• [Task prompt] An exact transcription of all the data is required, with every image removed.

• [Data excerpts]
▶
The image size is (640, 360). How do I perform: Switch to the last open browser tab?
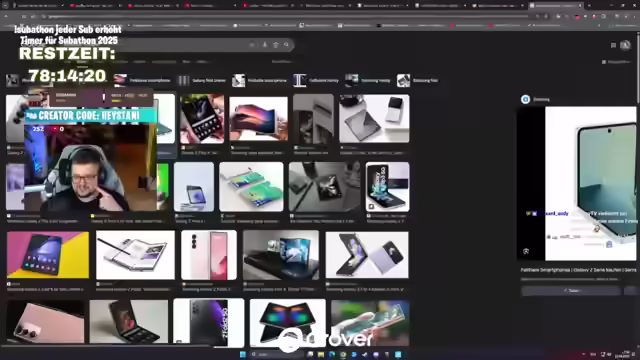pos(556,5)
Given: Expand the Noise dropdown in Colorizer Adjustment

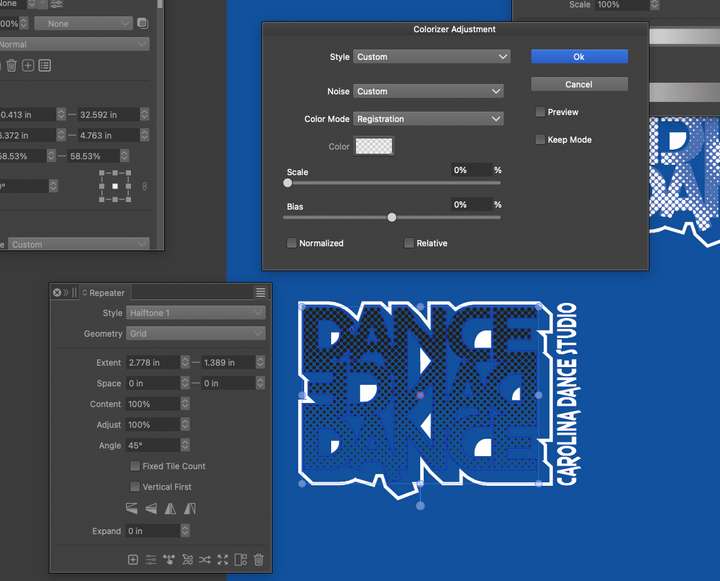Looking at the screenshot, I should (x=428, y=91).
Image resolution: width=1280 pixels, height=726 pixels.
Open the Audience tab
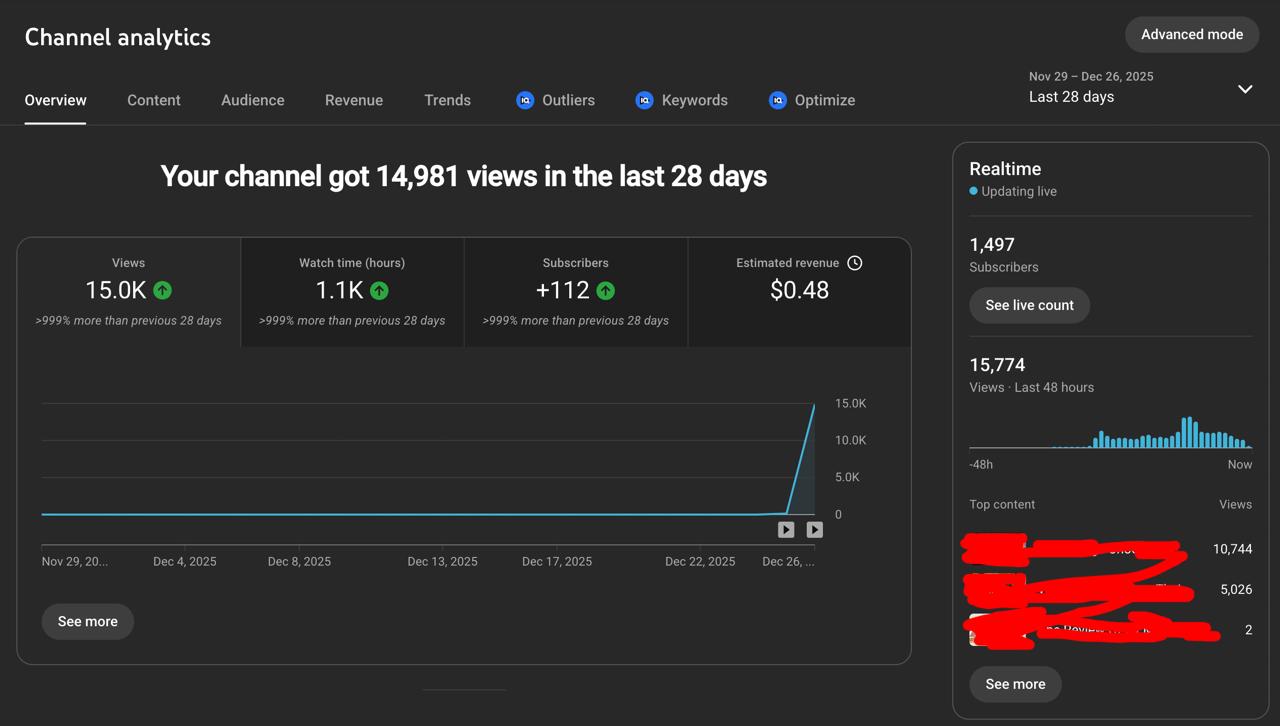pos(253,100)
◀
• [The completed task]
The image size is (640, 360). How do I perform: Switch to the last open browser tab?
pos(556,5)
Given: Expand the Noise dropdown in Colorizer Adjustment

Looking at the screenshot, I should (x=428, y=91).
Image resolution: width=1280 pixels, height=726 pixels.
Open the Audience tab
pos(253,100)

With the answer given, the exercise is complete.